Known for its eclectic mix of architecture, trendy hipster food at every corner and a beating heart of tech startups, San Francisco is a forward thinking, buzzy and exciting place to live. It is its own little microcosmic world, as Garret tells us, “representative of every segment of society — every color, every creed, every sexuality” — where, on the surface, everyone is welcome to be themselves, to find themselves and to grow into themselves.

Garret has known and loved the city for a long time. A self-described “Bay Area Boy” he has watched it change and evolve for most of his adult life. He knows the Tenderloin like the back of his hand — places to eat, see friends or go to the doctor. Having moved back to San Francisco in 1985 after graduating from college in San Leandro, and now volunteering at his local senior centre and working for us here at ShelterTech regularly, he has built himself a life here, little by little. He would never move anywhere else, he says, whilst he can afford it, even if it’s just barely.
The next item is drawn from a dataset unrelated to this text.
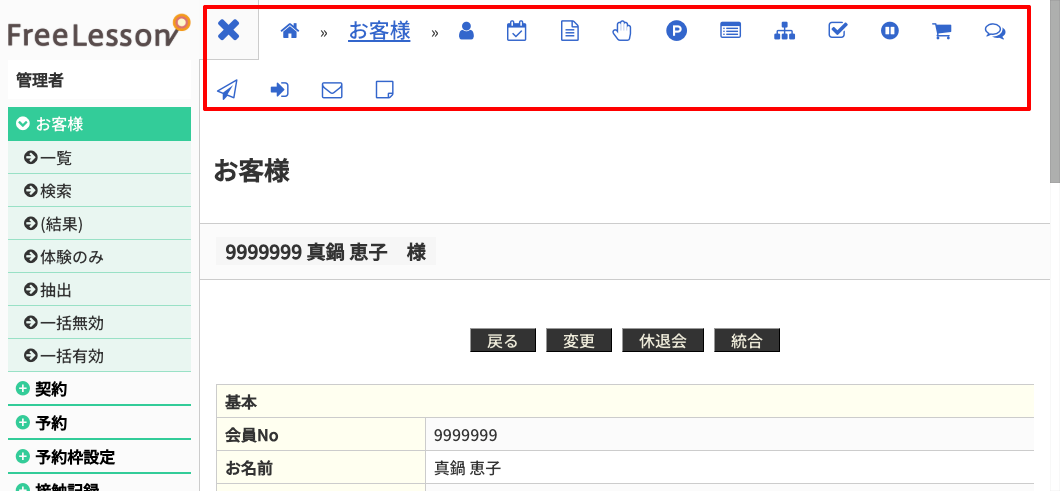The image size is (1060, 491).
Task: Expand the 契約 sidebar section
Action: click(x=98, y=389)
He knows that for a fact.

What he also knows though, is what life is like in such a buzzy, exciting city for a person who doesn’t have a roof over their head. For a person who is lost and struggling, fighting against addiction and financial hardship. He knows how two-faced the city can feel — how it is, in many ways, a melting pot of contradictions. “How can a city keep so many tech companies that can pay the rent, and not keep the homeless shelterized?” he asks, when recounting his own story of homelessness, living in and out of cheap hotels, and sometimes on the street. “If the city continues to cater only to the rich, they will never solve the problem” he muses.

These hypocrisies are obvious to Garret and many others like him, who have fought tooth and nail, from their own rock bottoms, to get their lives on track and to stay in the city. “[From aged 20–45]. my life was a rollercoaster. I worked, I didn’t work. I had money, I had no money. I was using drugs, I was clean”, he explains. “Never bought an album, never went to a movie, never bought a book. I worked. I slept and I did drugs.”. He managed to avoid the shelters, he says, which felt dirty, cold, hostile. But being homeless was a rough time. A lonely time. A scary time — until the change came.
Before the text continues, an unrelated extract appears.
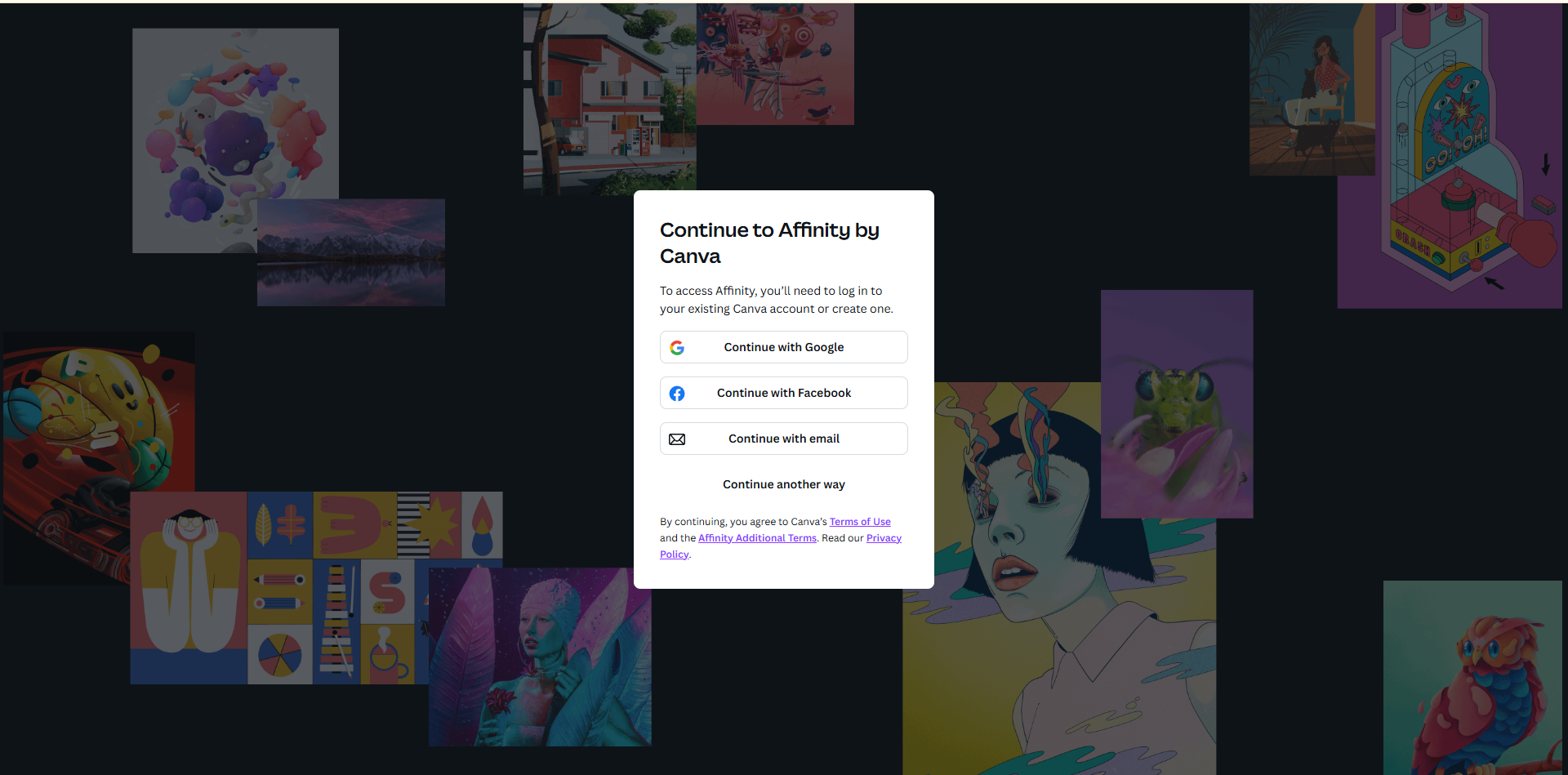
Task: Select the red abstract floral artwork
Action: [776, 64]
“A lot of how you live is based on how much you care about yourself.” This was the crux of Garret’s realization when, at 45, he quit drugs and, a few years later, cigarettes. He speaks of an inner strength that had been so forceful, so present during his early twenties, when he had worked hard enough and for long enough to get himself a small retirement check — a strength that had lain dormant during his years on the streets. “That’s what I thought [about] when I quit drugs”, he says, “I called upon that something inside of me I hadn’t used in a long time. And I used it”. Finding that light inside of him, a light which he says is made of self-respect and self-love, has helped him stay off the streets and in San Francisco. Since that day, 23 years ago, when he called upon that strength, he has been clean and sober. “I pay my rent and bills. I am nice to people. I don’t get into it with people. I have streamlined my life.”

You might expect resentment from one of the Bay Area’s own sons who spent several decades homeless on the streets of San Francisco “paying for the mistakes [he] made in the first part of [his] life”. You’d be wrong. Although he is frustrated by the slew of near-miss collisions he’s had with reckless people on scooters and skateboards, he says himself that he lives his life by the Golden Rule — do unto others as you would have them do unto you — and it is crystal clear. He gives and gives of himself to play his part in making sure that the city of San Francisco grows into a more equal place. To make sure that its people are taken care of and that its money is shared, not simply kept by those who already have it. He stares that melting pot of contradictions in the face and keeps on at it.

Thanks to Garett for his candor, honesty and willingness to share his story with us.